[Records from a dataset]
** BEGIN **

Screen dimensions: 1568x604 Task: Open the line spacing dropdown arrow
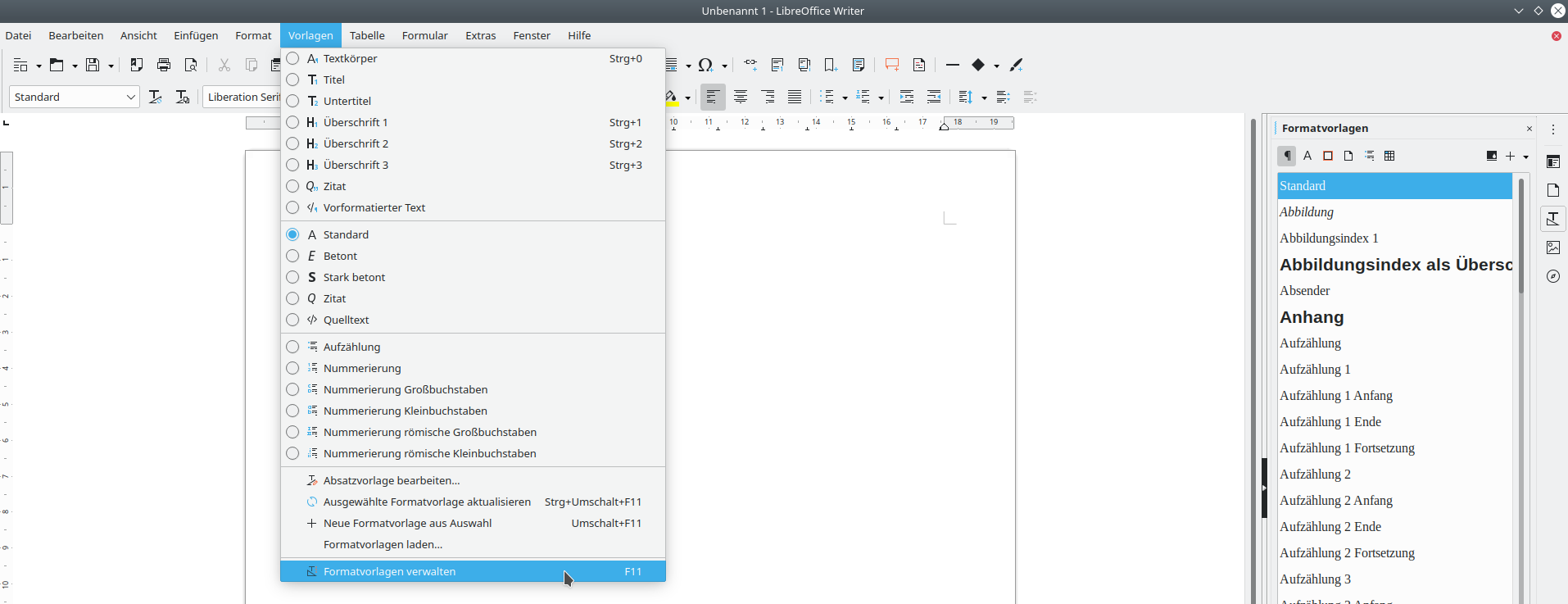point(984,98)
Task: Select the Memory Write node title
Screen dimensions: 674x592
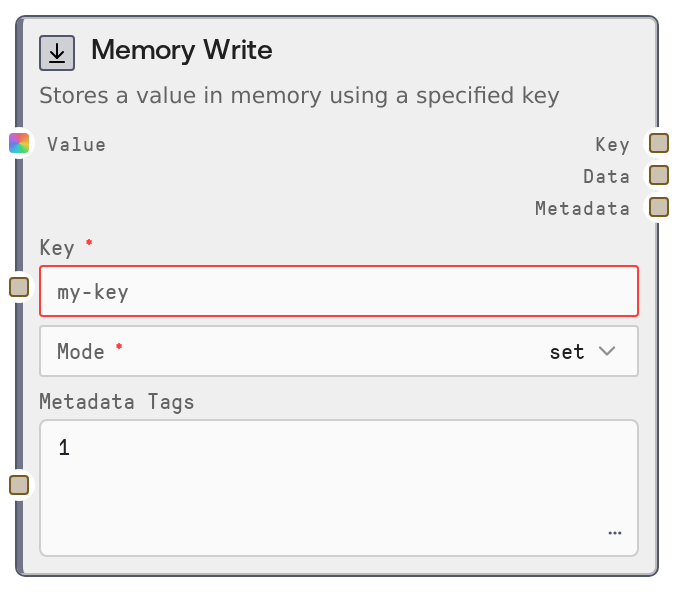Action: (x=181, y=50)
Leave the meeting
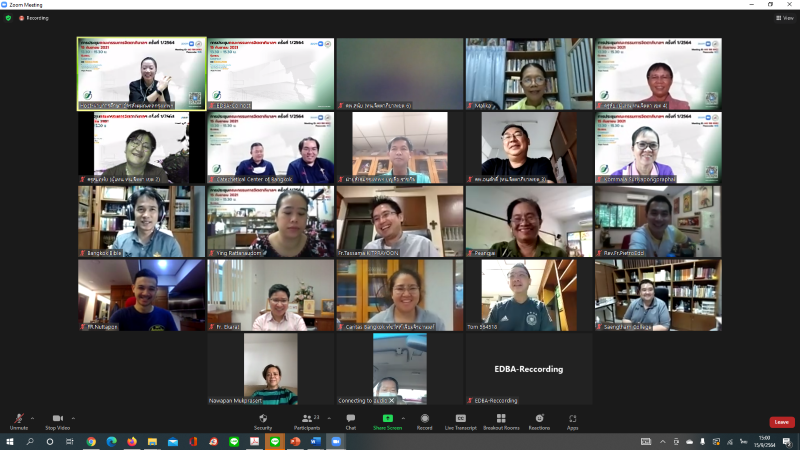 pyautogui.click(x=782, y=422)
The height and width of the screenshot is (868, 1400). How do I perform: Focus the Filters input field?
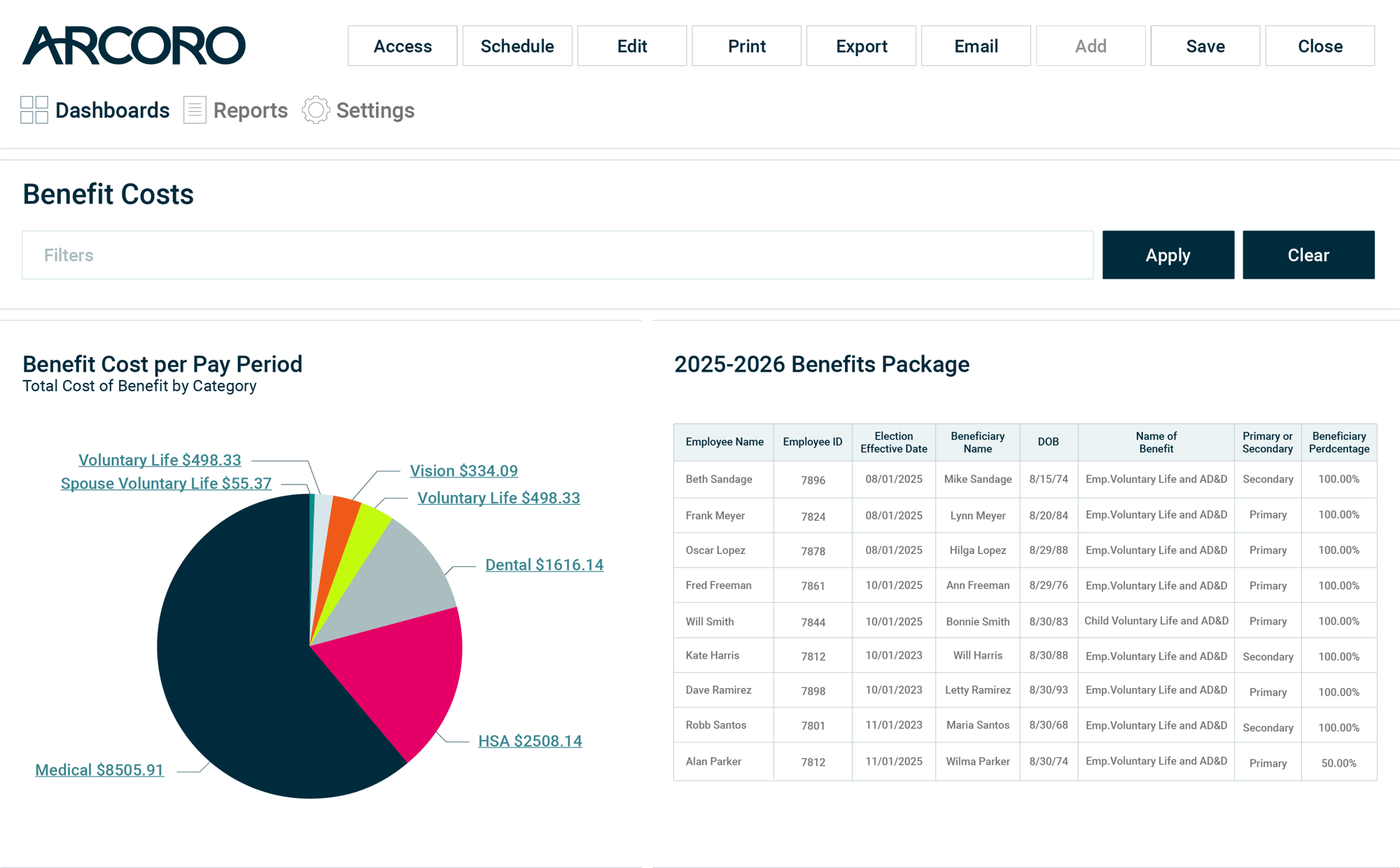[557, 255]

** END **
** BEGIN **

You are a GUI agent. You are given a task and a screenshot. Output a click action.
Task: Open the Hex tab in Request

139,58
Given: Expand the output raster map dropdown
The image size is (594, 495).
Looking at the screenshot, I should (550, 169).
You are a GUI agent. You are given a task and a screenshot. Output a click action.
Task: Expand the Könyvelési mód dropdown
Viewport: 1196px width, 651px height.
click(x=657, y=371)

** END **

_Stated exercise:_ Starting with the line with "Given: Expand the output raster map dropdown" and going on through the line with "click(x=657, y=371)", write out those lines of the listing again, substituting "menu" for "dropdown" and leaving everything else unchanged.

_The result:_
Given: Expand the output raster map menu
The image size is (594, 495).
Looking at the screenshot, I should (550, 169).
You are a GUI agent. You are given a task and a screenshot. Output a click action.
Task: Expand the Könyvelési mód menu
Viewport: 1196px width, 651px height.
click(x=657, y=371)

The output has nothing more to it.